## Task item
Write out each entry, exactly the way it appears.

## Data to use
##############################

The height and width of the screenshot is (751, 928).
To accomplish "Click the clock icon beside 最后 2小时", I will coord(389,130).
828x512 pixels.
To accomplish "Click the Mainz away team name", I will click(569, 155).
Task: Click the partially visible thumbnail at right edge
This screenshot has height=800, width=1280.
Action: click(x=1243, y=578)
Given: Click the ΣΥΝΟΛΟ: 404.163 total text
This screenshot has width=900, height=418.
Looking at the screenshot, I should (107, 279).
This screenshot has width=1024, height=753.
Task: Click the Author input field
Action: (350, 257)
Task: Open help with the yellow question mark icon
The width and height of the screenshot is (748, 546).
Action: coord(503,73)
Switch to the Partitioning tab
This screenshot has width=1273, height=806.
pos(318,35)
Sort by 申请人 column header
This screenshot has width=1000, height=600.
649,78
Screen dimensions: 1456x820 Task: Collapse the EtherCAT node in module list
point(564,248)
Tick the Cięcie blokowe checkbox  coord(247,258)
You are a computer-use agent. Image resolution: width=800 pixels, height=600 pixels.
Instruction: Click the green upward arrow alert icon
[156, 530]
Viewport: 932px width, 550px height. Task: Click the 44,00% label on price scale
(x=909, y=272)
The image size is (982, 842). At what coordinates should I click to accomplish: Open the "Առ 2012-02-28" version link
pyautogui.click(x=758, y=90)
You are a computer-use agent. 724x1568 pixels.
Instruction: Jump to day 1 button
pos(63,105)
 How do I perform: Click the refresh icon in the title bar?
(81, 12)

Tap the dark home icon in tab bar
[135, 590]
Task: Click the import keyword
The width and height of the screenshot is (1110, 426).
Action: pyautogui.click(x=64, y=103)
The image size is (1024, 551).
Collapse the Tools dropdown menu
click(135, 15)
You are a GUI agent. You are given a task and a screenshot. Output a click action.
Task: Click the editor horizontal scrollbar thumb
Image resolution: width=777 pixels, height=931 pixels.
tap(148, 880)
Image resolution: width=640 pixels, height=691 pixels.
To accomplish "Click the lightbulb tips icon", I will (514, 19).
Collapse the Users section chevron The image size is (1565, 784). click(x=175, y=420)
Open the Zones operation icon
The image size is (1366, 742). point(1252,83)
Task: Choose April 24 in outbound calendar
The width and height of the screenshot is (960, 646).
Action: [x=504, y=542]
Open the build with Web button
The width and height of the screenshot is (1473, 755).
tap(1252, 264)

##############################

## Output for this task
The height and width of the screenshot is (751, 928).
To accomplish "Click the clock icon beside 最后 2小时", I will coord(389,130).
828x512 pixels.
To accomplish "Click the Mainz away team name", I will click(569, 155).
Task: Click the partially visible thumbnail at right edge
This screenshot has height=800, width=1280.
Action: click(x=1243, y=578)
Given: Click the ΣΥΝΟΛΟ: 404.163 total text
This screenshot has width=900, height=418.
Looking at the screenshot, I should (107, 279).
This screenshot has width=1024, height=753.
Task: Click the Author input field
Action: (350, 257)
Task: Open help with the yellow question mark icon
The width and height of the screenshot is (748, 546).
Action: coord(503,73)
Switch to the Partitioning tab
This screenshot has width=1273, height=806.
pos(318,35)
Sort by 申请人 column header
This screenshot has width=1000, height=600.
649,78
Screen dimensions: 1456x820 Task: Collapse the EtherCAT node in module list
point(564,248)
Tick the Cięcie blokowe checkbox  coord(247,258)
You are a computer-use agent. Image resolution: width=800 pixels, height=600 pixels.
Instruction: Click the green upward arrow alert icon
[156, 530]
Viewport: 932px width, 550px height. Task: Click the 44,00% label on price scale
(x=909, y=272)
The image size is (982, 842). At what coordinates should I click to accomplish: Open the "Առ 2012-02-28" version link
pyautogui.click(x=758, y=90)
You are a computer-use agent. 724x1568 pixels.
Instruction: Jump to day 1 button
pos(63,105)
 How do I perform: Click the refresh icon in the title bar?
(81, 12)

Tap the dark home icon in tab bar
[135, 590]
Task: Click the import keyword
The width and height of the screenshot is (1110, 426).
Action: pyautogui.click(x=64, y=103)
The image size is (1024, 551).
Collapse the Tools dropdown menu
click(135, 15)
You are a GUI agent. You are given a task and a screenshot. Output a click action.
Task: Click the editor horizontal scrollbar thumb
Image resolution: width=777 pixels, height=931 pixels.
tap(148, 880)
Image resolution: width=640 pixels, height=691 pixels.
To accomplish "Click the lightbulb tips icon", I will (514, 19).
Collapse the Users section chevron The image size is (1565, 784). click(x=175, y=420)
Open the Zones operation icon
The image size is (1366, 742). point(1252,83)
Task: Choose April 24 in outbound calendar
The width and height of the screenshot is (960, 646).
Action: [x=504, y=542]
Open the build with Web button
The width and height of the screenshot is (1473, 755).
tap(1252, 264)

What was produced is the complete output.